Un an après son irruption fracassante dans le paysage français, le mouvement des «gilets jaunes» reste en partie imprévisible, difficile à classer et rétif aux analyses hâtives. Avouons-le franchement: il n’a pas eu la faveur des médias, qu’il englobait dans son désaveu des instances politiques et dont il refusait les codes habituels de communication: pas de porte-parole, pas de leaders légitimes, pas de revendications structurées, du moins dans un premier temps… Du coup nous sommes nombreux à l’avoir caricaturé – raciste, complotiste, populiste – avant de commencer à l’entendre, sinon de le comprendre.

Expression d’une formidable colère, il a joui d’un fort soutien populaire. Puis les violences, en partie nées du mouvement, en partie instrumentalisées par le pouvoir et son appareil policier, l’ont peu à peu marginalisé.

Dans sa revendication principale – desserrer l’étau de précarité qui étreint une partie croissante de la population, juste au-dessus de la misère –, le mouvement a été entendu et des mesures ont été prises.

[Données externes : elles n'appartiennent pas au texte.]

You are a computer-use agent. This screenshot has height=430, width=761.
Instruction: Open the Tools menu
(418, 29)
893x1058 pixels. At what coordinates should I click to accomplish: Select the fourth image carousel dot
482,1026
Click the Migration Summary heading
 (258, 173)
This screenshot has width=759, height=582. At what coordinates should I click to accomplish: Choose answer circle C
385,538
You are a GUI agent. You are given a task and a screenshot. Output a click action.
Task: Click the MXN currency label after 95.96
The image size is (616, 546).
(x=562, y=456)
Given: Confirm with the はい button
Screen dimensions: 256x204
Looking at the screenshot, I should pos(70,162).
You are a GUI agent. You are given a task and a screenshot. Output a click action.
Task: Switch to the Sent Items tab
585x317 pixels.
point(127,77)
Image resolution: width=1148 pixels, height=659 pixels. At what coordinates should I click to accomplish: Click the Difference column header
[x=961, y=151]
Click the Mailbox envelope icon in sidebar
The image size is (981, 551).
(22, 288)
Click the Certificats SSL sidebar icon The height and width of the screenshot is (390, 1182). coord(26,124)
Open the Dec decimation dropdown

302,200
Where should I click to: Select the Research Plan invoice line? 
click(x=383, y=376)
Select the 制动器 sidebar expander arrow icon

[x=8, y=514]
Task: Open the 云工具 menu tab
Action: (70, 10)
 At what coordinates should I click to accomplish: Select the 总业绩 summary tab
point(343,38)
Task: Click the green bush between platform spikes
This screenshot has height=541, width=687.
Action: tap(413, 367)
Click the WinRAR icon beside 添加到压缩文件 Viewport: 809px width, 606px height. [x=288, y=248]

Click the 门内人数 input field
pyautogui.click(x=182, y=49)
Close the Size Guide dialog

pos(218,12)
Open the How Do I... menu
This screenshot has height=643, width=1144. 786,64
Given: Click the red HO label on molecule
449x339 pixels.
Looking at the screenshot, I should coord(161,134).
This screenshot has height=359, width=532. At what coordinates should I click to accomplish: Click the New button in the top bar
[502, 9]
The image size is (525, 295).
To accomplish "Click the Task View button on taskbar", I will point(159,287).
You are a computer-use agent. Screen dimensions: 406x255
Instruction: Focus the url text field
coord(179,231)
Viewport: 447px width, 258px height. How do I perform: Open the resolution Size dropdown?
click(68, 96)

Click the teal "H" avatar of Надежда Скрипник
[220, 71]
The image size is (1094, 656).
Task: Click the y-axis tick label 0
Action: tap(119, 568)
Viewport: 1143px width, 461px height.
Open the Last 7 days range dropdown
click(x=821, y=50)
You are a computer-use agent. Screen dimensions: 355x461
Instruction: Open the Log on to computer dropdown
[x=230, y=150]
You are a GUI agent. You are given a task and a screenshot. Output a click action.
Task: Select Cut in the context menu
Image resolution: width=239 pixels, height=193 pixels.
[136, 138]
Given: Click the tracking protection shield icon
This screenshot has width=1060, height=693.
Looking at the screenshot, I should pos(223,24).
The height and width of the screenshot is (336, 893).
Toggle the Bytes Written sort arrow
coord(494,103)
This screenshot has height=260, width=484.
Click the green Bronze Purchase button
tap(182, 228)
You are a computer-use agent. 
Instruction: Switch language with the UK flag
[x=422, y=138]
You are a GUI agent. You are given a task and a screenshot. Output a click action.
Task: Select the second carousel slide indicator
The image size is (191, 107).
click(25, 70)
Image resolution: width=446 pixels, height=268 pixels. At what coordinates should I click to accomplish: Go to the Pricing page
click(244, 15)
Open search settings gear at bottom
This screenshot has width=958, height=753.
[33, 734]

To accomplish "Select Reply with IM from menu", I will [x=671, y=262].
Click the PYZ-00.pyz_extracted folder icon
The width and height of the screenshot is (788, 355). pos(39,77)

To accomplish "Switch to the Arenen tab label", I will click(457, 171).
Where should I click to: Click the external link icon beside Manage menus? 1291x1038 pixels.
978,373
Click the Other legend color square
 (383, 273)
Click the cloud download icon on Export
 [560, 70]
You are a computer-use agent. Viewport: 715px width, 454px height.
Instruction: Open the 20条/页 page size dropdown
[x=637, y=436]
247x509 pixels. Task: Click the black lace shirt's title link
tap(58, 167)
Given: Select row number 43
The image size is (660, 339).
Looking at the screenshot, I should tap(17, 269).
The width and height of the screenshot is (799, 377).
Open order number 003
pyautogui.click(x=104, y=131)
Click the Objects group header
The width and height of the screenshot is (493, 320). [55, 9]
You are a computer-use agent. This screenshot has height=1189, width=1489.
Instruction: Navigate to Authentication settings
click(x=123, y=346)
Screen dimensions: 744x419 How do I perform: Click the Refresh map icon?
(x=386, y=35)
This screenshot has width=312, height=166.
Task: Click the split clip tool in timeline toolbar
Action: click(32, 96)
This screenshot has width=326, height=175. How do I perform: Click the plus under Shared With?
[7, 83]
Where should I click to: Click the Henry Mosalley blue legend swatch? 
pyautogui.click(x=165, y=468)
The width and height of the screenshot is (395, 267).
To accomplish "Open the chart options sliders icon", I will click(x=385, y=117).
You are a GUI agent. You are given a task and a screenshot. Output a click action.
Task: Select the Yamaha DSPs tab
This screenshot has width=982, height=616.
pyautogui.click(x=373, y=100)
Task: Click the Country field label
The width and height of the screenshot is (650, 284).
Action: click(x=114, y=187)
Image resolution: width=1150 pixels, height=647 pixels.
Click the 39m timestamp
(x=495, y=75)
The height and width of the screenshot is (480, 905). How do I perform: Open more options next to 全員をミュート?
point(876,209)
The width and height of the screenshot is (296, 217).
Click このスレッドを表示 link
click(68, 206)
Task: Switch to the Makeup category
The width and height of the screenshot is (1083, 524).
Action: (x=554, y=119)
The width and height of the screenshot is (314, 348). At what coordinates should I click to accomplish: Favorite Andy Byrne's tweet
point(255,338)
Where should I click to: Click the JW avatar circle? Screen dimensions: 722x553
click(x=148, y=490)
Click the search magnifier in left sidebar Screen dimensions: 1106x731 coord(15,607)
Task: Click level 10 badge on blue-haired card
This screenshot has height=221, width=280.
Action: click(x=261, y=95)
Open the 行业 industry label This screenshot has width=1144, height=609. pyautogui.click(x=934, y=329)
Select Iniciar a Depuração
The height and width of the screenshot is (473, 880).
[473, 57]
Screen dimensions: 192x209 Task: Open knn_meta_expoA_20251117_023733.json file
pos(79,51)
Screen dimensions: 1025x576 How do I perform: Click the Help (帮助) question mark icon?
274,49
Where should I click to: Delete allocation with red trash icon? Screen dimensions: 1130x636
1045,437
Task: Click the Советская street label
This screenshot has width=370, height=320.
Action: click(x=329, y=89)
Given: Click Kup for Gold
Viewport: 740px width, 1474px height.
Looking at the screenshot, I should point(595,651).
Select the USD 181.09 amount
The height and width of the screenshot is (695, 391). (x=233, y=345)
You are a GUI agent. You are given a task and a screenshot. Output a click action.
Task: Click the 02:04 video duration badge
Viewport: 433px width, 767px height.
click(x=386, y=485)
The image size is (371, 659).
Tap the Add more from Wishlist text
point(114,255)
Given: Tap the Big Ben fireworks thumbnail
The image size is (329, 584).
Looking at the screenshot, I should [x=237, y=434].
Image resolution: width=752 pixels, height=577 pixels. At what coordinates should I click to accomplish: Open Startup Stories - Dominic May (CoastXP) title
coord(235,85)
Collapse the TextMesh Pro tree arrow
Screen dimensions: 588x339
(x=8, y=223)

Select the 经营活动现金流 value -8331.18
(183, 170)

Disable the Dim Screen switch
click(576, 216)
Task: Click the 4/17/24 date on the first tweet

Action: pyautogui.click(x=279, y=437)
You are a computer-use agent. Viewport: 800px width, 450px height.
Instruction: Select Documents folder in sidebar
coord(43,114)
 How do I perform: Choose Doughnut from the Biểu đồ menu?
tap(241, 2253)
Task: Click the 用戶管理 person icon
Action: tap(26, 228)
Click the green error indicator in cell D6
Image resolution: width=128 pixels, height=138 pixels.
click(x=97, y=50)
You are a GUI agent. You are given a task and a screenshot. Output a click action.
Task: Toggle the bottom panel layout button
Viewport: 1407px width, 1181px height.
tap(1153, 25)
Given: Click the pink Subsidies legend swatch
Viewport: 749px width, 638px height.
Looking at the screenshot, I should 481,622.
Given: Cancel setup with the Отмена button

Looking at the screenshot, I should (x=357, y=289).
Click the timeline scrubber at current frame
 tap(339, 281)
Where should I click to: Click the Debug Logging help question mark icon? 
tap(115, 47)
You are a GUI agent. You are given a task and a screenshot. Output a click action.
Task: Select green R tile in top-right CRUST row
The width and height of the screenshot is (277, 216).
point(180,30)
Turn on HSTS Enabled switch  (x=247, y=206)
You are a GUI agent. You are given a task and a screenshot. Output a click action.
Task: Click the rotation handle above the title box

Si elles sont loin de satisfaire les «gilets jaunes», du moins témoignent-elles d’une réelle prise de conscience.

En revanche, dans sa revendication secondaire – l’instauration d’un droit de référendum (le RIC) qui prétendait injecter des mécanismes de démocratie directe dans les équilibres institutionnels français –, le rejet a été massif. Liquidé en quelques semaines, le débat a été très pauvrement mené. La France, malade d’une Constitution léguée en 1958 par le général de Gaulle et qui organise insuffisamment les contre-pouvoirs à celui du président, n’est pas encore mûre pour y réfléchir.

L’anniversaire des «gilets jaunes» va coïncider, le 5 décembre, avec un mouvement de grèves autour de la réforme des retraites qui sera très délicat à négocier pour Emmanuel Macron. Faute d’une réponse crédible sur l’extension souhaitable des droits démocratiques, il fait croître un adversaire redoutable: la colère populaire.